SOMBRAS, UMBRALES, CLAVES Y LLAVES

       Antes que nada, ¿Qué diferencia hay entre la palabra clave y la palabra llave? Las dos tienen exactamente la misma raíz del latín: clavis. En el español una llave es un instrumento físico, mientras que la clave es simbólica. La palabra clave está mas cerca de su raíz original y es algo que existe, en mayor grado, en el mundo de las ideas.
       A pesar de que umbral no tiene nada que ver etimológicamente con las sombras, uno puede llegar a darse cuenta de que existe, en la cercanía de un umbral, una zona envuelta en oscuridad. Probablemente es uno el que está envuelto en penumbras, tal vez lo desconocido yace detrás de una puerta, tal vez el mundo es claro y lo ensombrecemos cada vez que abrimos umbrales como un queso que se llena de agujeros.
        Pero la explicación anterior está impregnada con la ilusión de la dualidad y los opuestos. No basta con que por un lado existan claves y por el otro umbrales, no es verdad que por un lado sólo hay luz y por el otro oscuridad. Este esquema de pensamiento de un sólo eje ha sido calificado como miope y falso en recientes ocasiones y al parecer esta opinión es la que va ganando. Resulta interesante que muchos de los embates provengan de la cultura pop actual: películas como Donnie Darko, cómics como Watchmen y The Punisher y escritores y guionistas posmodernos –a falta de una mejor manera de llamarlos– como Grant Morrison han tratado este tema bajo distintas perspectivas y la conclusión invariablemente demuestra que es una visión limitada si se le compara con otras formas de pensamiento. Maniqueísmo; es la palabra que se utiliza para identificar esta manera de percibir y clasificar las cosas del mundo. La palabra misma tiene incluso connotaciones desfavorables.
       Otra situación curiosa es que, según Ferdinand de Saussure, la naturaleza básica de los nombres, o mejor dicho de los signos, es dual –concepto e imagen acústica o significado y significante–, pero recientemente leí un texto, muy fácil de digerir, de una mujer llamada María Cristina Mata, donde se menciona una estructura triple del signo: significado, significante y, además, agrega el elemento del referente, el cual es el objeto que existe en la realidad sin haberse convertido aún en concepto. Tiene sentido. Si se dividió el ámbito ideal del signo en dos conceptos diferenciados; significado y referente, entonces el significante, que existe en el plano material, podría dividirse también, tal vez hasta el infinito. A veces, cuando leo textos sobre el estudio de los signos hay algo que me insinúa que ni siquiera un mismo signo “dice” lo mismo dos veces porque intervienen elementos como la intención, el contexto, la inflexión de la voz, las perspectivas desde donde se percibe, etc. Variables irrepetibles crean interpretaciones irrepetibles e infinitas... Pero temas como estos ya los trató Borges en sus cuentos y por esa razón resultan trillados.

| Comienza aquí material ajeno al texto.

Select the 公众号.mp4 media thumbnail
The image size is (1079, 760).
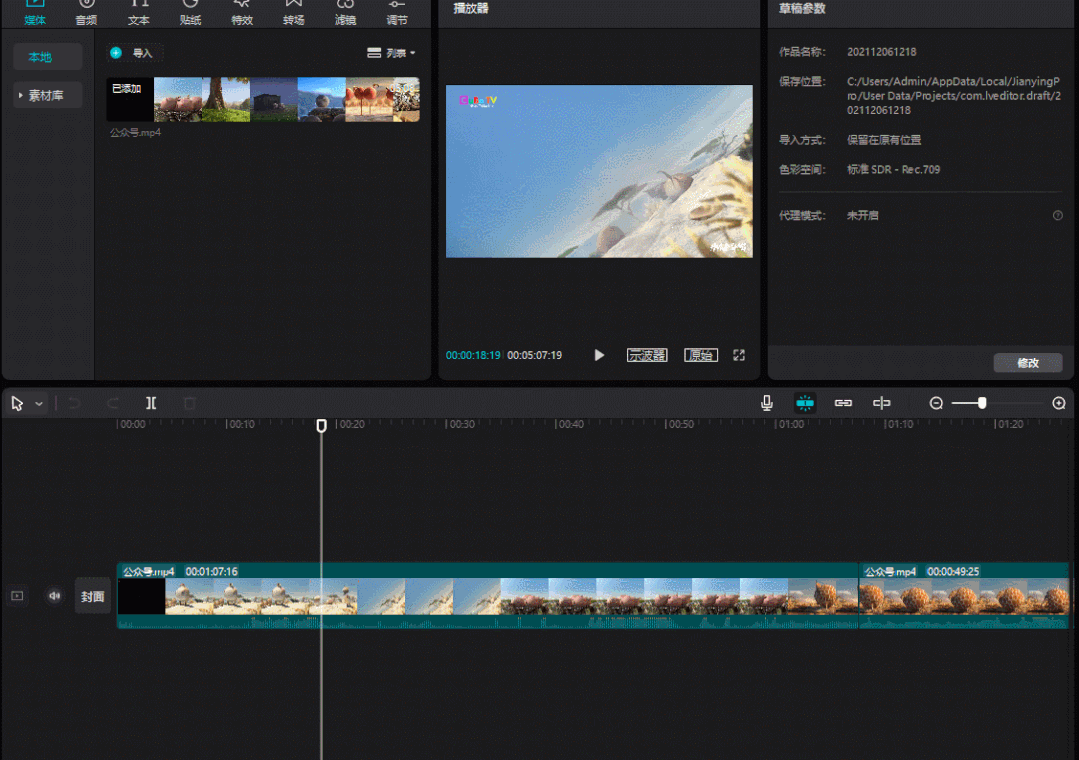pos(263,100)
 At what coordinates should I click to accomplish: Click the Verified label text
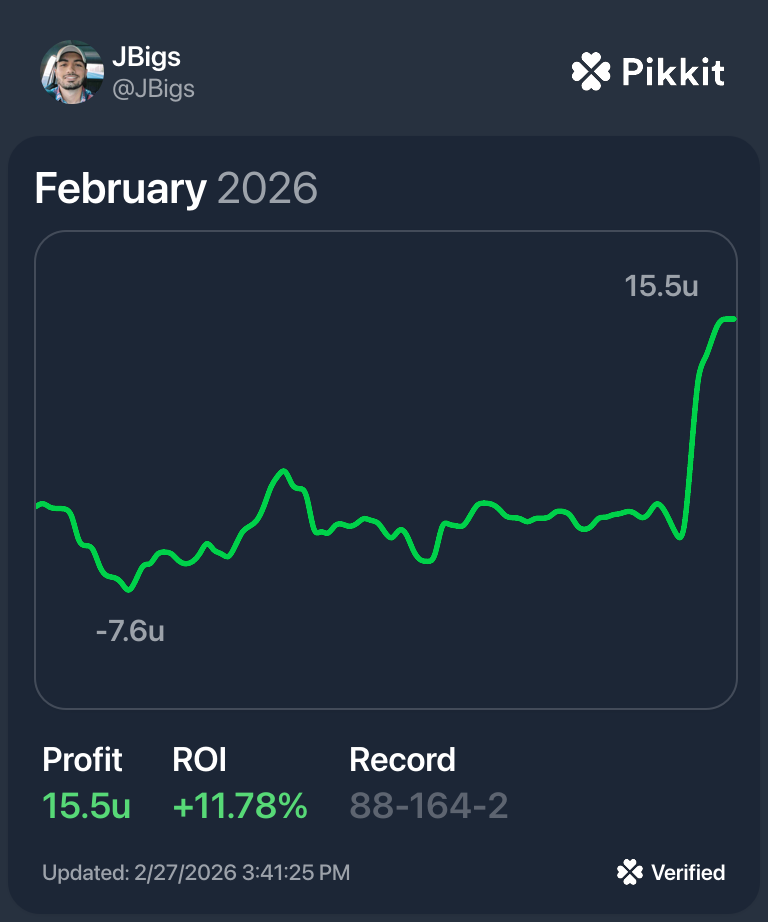click(688, 873)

       Regreso al título de mi blog. Por un momento pensé que le había dado un nombre inadecuado y por ello titubeé. Si uno sufre una decepción cuando se percata de que le ha dado un nombre ineficaz a algo, ¿cuánta frustración sentirá el mundo –el mundo de los humanos– cuando todos comiencen a sospechar que los nombres que se le dieron a todas las cosas probablemente nunca fueron los adecuados y que fracasan en contener la esencia de lo que se nombra?

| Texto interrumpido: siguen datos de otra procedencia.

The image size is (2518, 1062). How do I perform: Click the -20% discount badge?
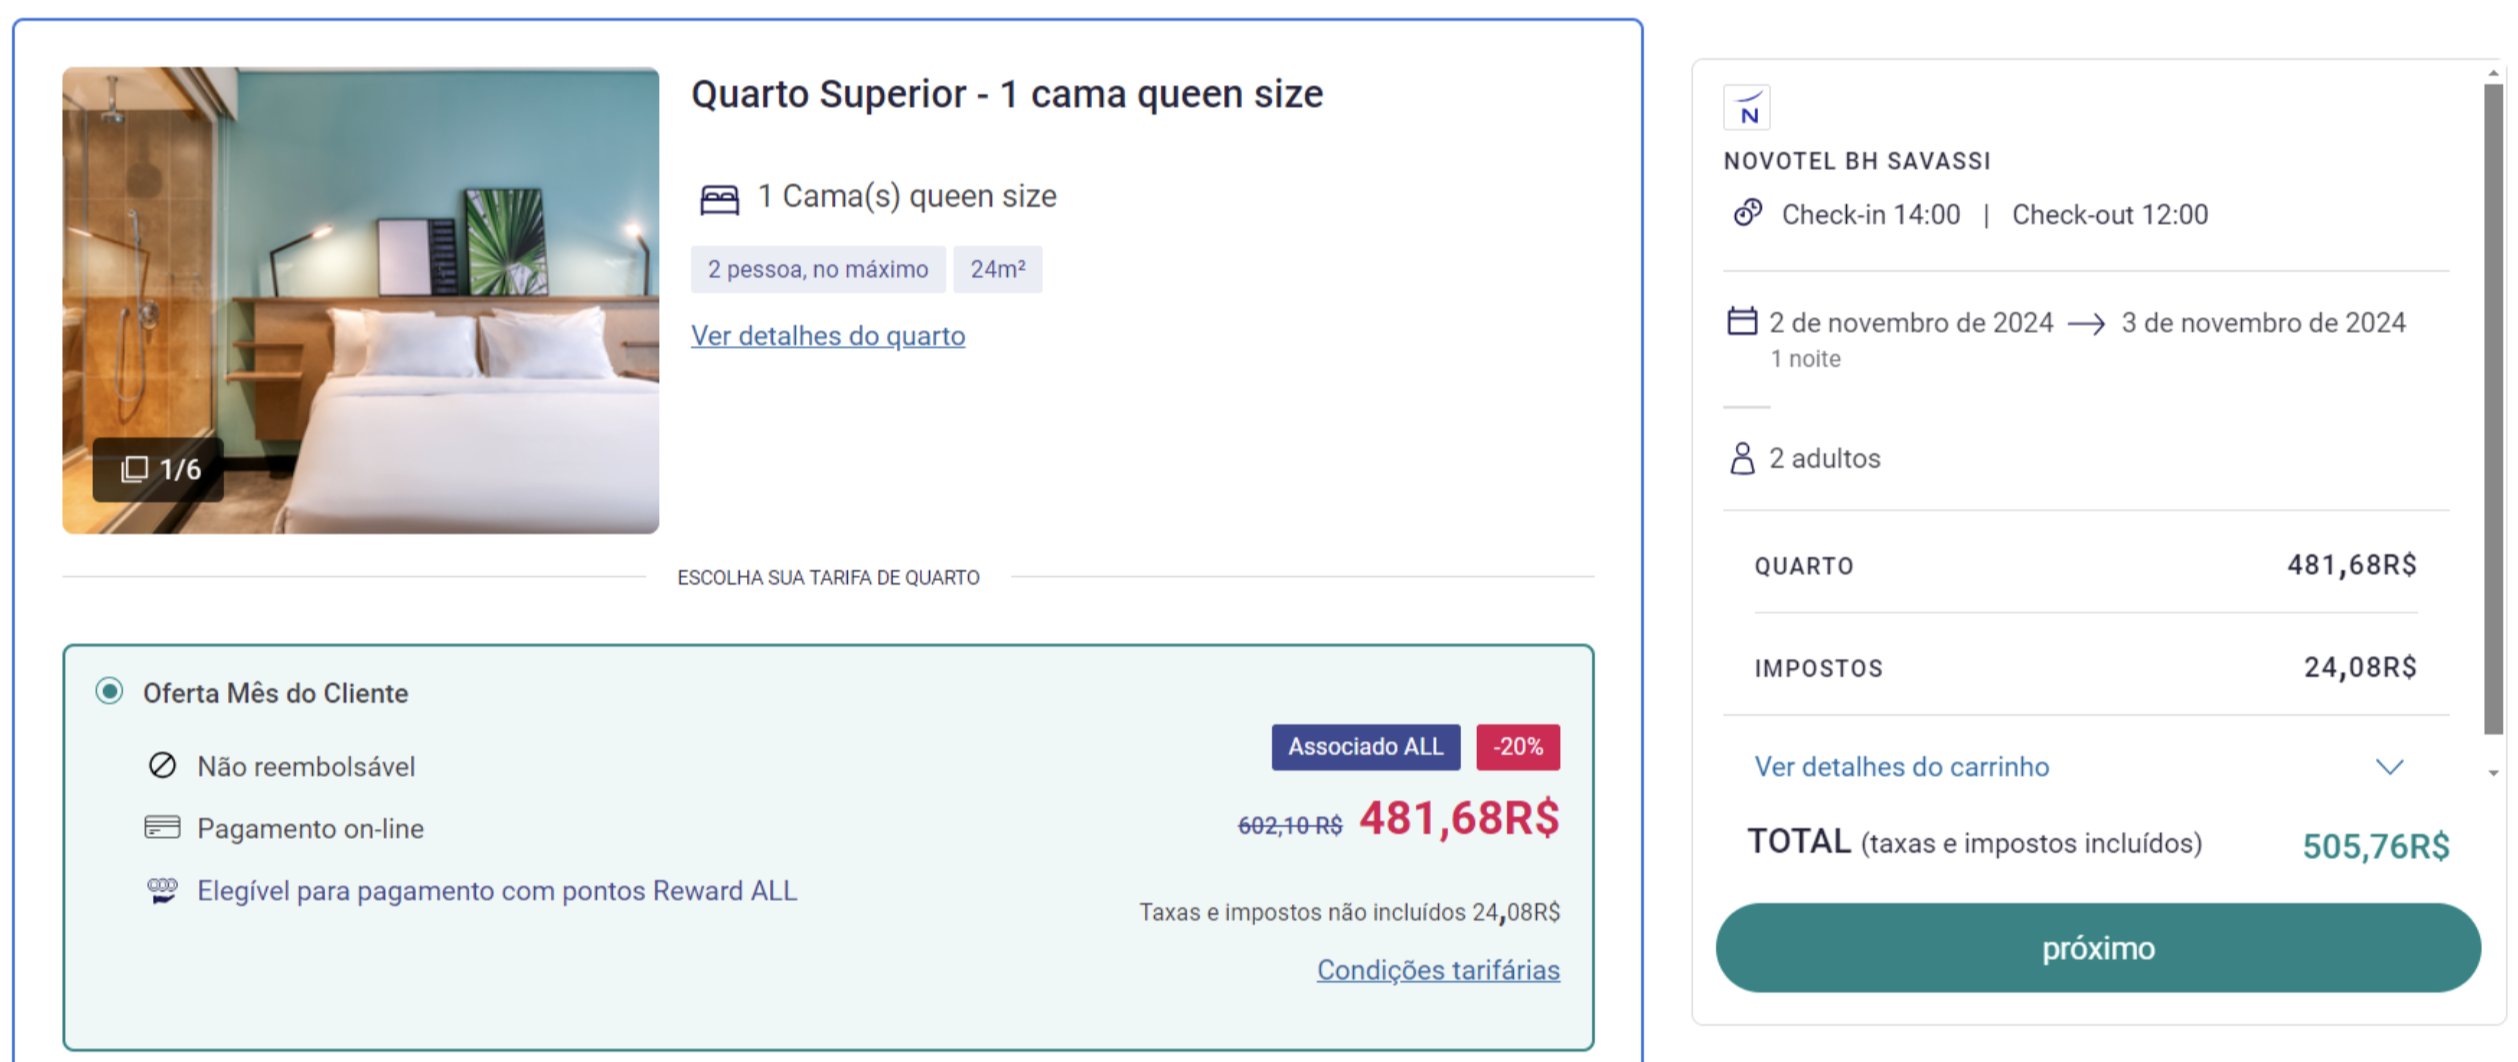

       Y aún así he leído textos –aglutinaciones de nombres– que de hecho serían literalmente llaves, si fuera posible traducirlos a través de los planos ideal y material; he leído textos que guardan, enterrados, bajo capas y capas de retórica y encrucijadas lógicas, conocimientos prohibidos, por alguna razón prohibidos; he leído textos que son como las certezas o incertidumbres que el autor se murmura a sí mismo para trazarse un mapa y localizarse en algún punto del universo. Las palabras, los nombres, tienen algún poder más allá de lo aparente y pueden generar los matices necesarios para reproducir la realidad con gran fidelidad e incluso llegar a transmutarla.